<<<<
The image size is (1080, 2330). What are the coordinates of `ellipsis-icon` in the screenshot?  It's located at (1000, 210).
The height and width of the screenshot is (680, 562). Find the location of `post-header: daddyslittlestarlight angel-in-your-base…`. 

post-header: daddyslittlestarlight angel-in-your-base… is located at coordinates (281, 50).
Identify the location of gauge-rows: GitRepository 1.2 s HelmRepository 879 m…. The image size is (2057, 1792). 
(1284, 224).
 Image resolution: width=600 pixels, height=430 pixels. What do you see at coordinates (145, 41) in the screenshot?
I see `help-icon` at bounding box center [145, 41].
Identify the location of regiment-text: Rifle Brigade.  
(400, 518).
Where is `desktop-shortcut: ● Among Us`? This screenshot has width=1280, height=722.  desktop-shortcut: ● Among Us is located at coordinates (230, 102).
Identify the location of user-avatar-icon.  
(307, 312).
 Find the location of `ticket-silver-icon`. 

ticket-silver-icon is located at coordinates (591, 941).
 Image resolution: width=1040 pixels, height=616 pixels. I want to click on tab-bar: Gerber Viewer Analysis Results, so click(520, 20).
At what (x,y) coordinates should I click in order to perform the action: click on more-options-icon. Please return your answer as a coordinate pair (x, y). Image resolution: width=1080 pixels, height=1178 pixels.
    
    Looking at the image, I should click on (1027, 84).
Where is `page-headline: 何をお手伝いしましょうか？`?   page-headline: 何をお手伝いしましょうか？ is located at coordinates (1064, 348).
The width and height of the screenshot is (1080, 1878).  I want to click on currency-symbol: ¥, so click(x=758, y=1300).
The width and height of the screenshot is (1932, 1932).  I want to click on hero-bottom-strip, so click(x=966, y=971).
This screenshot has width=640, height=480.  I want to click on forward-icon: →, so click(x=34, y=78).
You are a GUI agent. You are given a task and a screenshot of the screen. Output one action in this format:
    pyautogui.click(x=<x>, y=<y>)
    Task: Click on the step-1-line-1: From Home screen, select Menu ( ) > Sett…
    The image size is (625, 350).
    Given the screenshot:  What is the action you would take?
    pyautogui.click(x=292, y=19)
>>>>
## Try it
Swap each "Identify the location of" in the records above for "Find the position of", and write out all the records again with nothing else changed.

## Solution
The image size is (1080, 2330). What are the coordinates of `ellipsis-icon` in the screenshot?  It's located at (1000, 210).
The height and width of the screenshot is (680, 562). Find the location of `post-header: daddyslittlestarlight angel-in-your-base…`. 

post-header: daddyslittlestarlight angel-in-your-base… is located at coordinates (281, 50).
Find the position of gauge-rows: GitRepository 1.2 s HelmRepository 879 m…. The image size is (2057, 1792). 
(1284, 224).
 Image resolution: width=600 pixels, height=430 pixels. What do you see at coordinates (145, 41) in the screenshot?
I see `help-icon` at bounding box center [145, 41].
Find the position of regiment-text: Rifle Brigade.  
(400, 518).
Where is `desktop-shortcut: ● Among Us`? This screenshot has width=1280, height=722.  desktop-shortcut: ● Among Us is located at coordinates (230, 102).
Find the position of user-avatar-icon.  
(307, 312).
 Find the location of `ticket-silver-icon`. 

ticket-silver-icon is located at coordinates (591, 941).
 Image resolution: width=1040 pixels, height=616 pixels. I want to click on tab-bar: Gerber Viewer Analysis Results, so click(520, 20).
At what (x,y) coordinates should I click in order to perform the action: click on more-options-icon. Please return your answer as a coordinate pair (x, y). Image resolution: width=1080 pixels, height=1178 pixels.
    
    Looking at the image, I should click on (1027, 84).
Where is `page-headline: 何をお手伝いしましょうか？`?   page-headline: 何をお手伝いしましょうか？ is located at coordinates (1064, 348).
The width and height of the screenshot is (1080, 1878).  I want to click on currency-symbol: ¥, so click(x=758, y=1300).
The width and height of the screenshot is (1932, 1932).  I want to click on hero-bottom-strip, so click(x=966, y=971).
This screenshot has width=640, height=480.  I want to click on forward-icon: →, so click(x=34, y=78).
You are a GUI agent. You are given a task and a screenshot of the screen. Output one action in this format:
    pyautogui.click(x=<x>, y=<y>)
    Task: Click on the step-1-line-1: From Home screen, select Menu ( ) > Sett…
    The image size is (625, 350).
    Given the screenshot:  What is the action you would take?
    pyautogui.click(x=292, y=19)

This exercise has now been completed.